#### Source text:
◇ ◇ ◇ ◇ ◇

Dessert: Sunken apple and honey cake

Photo cred: Smitten Kitchen
Photo cred: Smitten Kitchen


  • 4 small apples, peeled, halved, and cored
  • 2 tbsps fresh lemon juice
  • 2 tbsps granulated sugar
  • 1/2 cup plus 1 tablespoon (125 grams) unsalted butter, at room temperature
  • 6 tbsps granulated sugar
  • 1/4 cup honey
  • 1 tsp vanilla extract
  • 3 large eggs, separated
  • 2 good pinches of salt
  • 2 tsps baking powder
  • 1 1/4 cups all-purpose flour
  • 1/4 cup honey
  • A good pinch of sea salt


  1. Preheat oven to 350 °F. Coat a 9-inch springform pan with butter or a nonstick spray. Line the bottom of the pan with a round of parchment paper.
  2. Prepare apples: Place peeled, halved and cored apples cut-side-down on a cutting board. Use a knife to create parallel thin slices, but only cut halfway through each apple so that the apples stay intact. Don’t fret if you cut through, however; you can just reassemble the halves on the cake in a few minutes. In a bowl, toss apples with lemon juice and 2 tbsps granulated sugar.
  3. Prepare cake base: Beat butter and 6 tbsps granulated sugar together in a bowl with electric beaters until fluffy. Add honey and beat until combined. Add vanilla and egg yolks, beating until just combined. Sprinkle salt and baking powder over cake batter, and mix for just 5 seconds, until they disappear. Add flour, half at a time, mixing only until just combined.
  4. In a separate bowl with cleaned beaters, beat egg whites until stiff. Stir 1/4 of them into the cake batter, to lighten it a little. Fold in the rest in three additions. It will seem impossible to fold in at first because the batter is so stiff, but it will loosen with careful folding. Only fold the last addition of egg whites until it has mostly disappeared (a couple faint streaks of egg white are fine).
  5. Spread cake batter in prepared cake pan, smoothing the top. Arrange apple halves face-down over the cake batter. No need to press the apples into the batter. You can pour any extra lemon juice and sugar in the bowl over the apples.
  6. Bake cake: 35 to 40 minutes, until a toothpick or skewer inserted into the center of the cake comes out clean. Let rest on a cooling rack for 5 minutes, then cut around the cake to make sure it’s not sticking to the pan at all, and unhinge the sides. Let cake cool completely. You can store it at room temperature at this point, or after you add the honey, for up to 3 days at room temperature. After that, a fridge is best for longevity. The cake is lovelier on day 2 than day 1.

◇ ◇ ◇ ◇ ◇

#### Brief 1:
Rewrite the stretch of the cake recipe from "4. In a separate" through "over the apples.", replacing "careful" with "gentle".
#### Brief 2:
Decide whether each statement agrees with the cake recipe. Answer yes or no, and quote the deciding words from the recipe.
(a) The oven should be preheated to 350 °F.
(b) The apple halves should be pressed into the batter.
(c) The cake tastes best on the day it is baked.
You won't need the listing that comes next.

#### Stored rows:
◇ ◇ ◇ ◇ ◇

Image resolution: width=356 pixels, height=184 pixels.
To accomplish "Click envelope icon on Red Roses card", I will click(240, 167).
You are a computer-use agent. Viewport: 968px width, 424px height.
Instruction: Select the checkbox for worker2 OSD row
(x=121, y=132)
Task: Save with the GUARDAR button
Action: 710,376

◇ ◇ ◇ ◇ ◇

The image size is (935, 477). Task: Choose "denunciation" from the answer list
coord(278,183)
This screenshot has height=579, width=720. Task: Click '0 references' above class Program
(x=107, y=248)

◇ ◇ ◇ ◇ ◇

#### Task result 1:
4. In a separate bowl with cleaned beaters, beat egg whites until stiff. Stir 1/4 of them into the cake batter, to lighten it a little. Fold in the rest in three additions. It will seem impossible to fold in at first because the batter is so stiff, but it will loosen with gentle folding. Only fold the last addition of egg whites until it has mostly disappeared (a couple faint streaks of egg white are fine).
  5. Spread cake batter in prepared cake pan, smoothing the top. Arrange apple halves face-down over the cake batter. No need to press the apples into the batter. You can pour any extra lemon juice and sugar in the bowl over the apples.

#### Task result 2:
(a) Yes: "Preheat oven to 350 °F."
(b) No: "No need to press the apples into the batter."
(c) No: "The cake is lovelier on day 2 than day 1."